The electronic version of this article is the complete one and can be found online at:

Published:7 November 2013

© 2013 Wong et al; licensee BioMed Central Ltd.

This is an Open Access article distributed under the terms of the Creative Commons Attribution License (, which permits unrestricted use, distribution, and reproduction in any medium, provided the original work is properly cited.


High dose interleukin-2 (Proleukin®) is an FDA-approved treatment for metastatic melanoma (mM) and renal cell carcinoma (mRCC) that consistently delivers durable CRs in up to 10% of patients. PROCLAIM™ is a HD IL-2 observational database that was initiated in 2011 to capture current practices, update toxicities and outcomes with current data, and to generate and test new hypotheses. We used retrospective data comprised of 267 patients (mM,170; mRCC, 97) treated between 2007-2012 to explore the hypothesis that IL-2 dose density/week positively correlates with patient outcome.
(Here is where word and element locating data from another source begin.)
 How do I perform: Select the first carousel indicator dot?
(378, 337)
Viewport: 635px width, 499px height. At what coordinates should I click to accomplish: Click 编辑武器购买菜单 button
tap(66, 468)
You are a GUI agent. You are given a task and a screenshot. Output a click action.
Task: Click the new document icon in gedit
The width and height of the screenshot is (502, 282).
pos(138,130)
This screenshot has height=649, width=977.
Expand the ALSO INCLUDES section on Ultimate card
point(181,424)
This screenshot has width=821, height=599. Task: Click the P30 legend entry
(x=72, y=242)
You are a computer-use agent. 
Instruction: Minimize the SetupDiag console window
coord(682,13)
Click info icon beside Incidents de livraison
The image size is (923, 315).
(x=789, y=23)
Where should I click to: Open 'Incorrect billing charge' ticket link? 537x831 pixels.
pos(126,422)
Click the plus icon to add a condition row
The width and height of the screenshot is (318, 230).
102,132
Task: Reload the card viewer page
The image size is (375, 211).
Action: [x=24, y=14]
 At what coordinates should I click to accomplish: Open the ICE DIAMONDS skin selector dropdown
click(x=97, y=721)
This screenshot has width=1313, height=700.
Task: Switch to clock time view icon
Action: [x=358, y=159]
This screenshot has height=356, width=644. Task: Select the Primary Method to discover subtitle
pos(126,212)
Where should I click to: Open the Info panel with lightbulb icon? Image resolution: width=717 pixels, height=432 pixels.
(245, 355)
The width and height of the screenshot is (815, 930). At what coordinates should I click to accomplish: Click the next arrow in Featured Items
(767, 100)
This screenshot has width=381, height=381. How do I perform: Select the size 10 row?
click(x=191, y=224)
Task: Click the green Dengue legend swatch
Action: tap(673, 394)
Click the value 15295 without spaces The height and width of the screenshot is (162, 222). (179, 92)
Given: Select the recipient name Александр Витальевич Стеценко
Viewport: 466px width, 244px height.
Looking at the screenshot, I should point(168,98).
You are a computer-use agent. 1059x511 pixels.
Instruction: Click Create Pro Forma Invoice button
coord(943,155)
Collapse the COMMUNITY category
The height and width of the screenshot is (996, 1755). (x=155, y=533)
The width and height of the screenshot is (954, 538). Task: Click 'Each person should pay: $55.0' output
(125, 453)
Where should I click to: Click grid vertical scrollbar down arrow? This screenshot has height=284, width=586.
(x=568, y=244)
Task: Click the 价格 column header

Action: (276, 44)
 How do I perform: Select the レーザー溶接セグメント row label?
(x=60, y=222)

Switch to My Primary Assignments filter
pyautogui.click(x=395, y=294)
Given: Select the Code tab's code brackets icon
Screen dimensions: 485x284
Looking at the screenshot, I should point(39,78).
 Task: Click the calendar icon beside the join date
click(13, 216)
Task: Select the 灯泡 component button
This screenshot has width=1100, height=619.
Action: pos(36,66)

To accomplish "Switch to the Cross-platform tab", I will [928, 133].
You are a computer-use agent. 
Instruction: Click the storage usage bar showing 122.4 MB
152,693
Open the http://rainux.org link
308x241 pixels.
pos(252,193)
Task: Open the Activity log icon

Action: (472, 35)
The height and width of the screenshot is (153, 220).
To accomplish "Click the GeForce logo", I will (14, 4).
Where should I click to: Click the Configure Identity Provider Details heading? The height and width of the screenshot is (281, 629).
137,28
Analysis according to the absolute number of doses/week received by individual patients did not correlate with response, which is congruent with historical data. Unexpectedly, analysis according to the absolute number of doses/week delivered by individual treatment sites did positively correlate with outcome. The data segregated into 6 sites [High Density] that consistently clustered around a median 11 and 9 doses in Cycle 1 and 2, respectively and 3 sites [Low Density] around a median of 8 and 5 doses in Cycle 1 and 2, respectively (p value < 0.0001) . The overall durable response rate (ORR) was 13% for the Low Density cluster vs. 24% for the High Density cluster; the stable disease rate was 13% vs. 21% respectively. No deaths were reported in this retrospective cohort in either cluster.


The seemingly paradoxical finding between IL-2 dose density per patient vs. density per site can be explained by the hypothesis that High Density sites possess the practice pattern and expertise to support IL-2 patients through to the threshold dose density necessary for that individual to trigger a beneficial anti-tumor immune response. These data suggest that the site’s willingness to tolerate elevated creatinine, bilirubin, and thrombocytopenia, and to use vasopressors for hypotension allows for higher number of doses that optimizes outcomes for this group of patients.


Administering HD IL-2 to maximize the number of safely administered doses/cycle may be important in achieving optimal outcomes. Changes in IL-2 practice should await the analysis of an appropriately sized prospective cohort to test this hypothesis.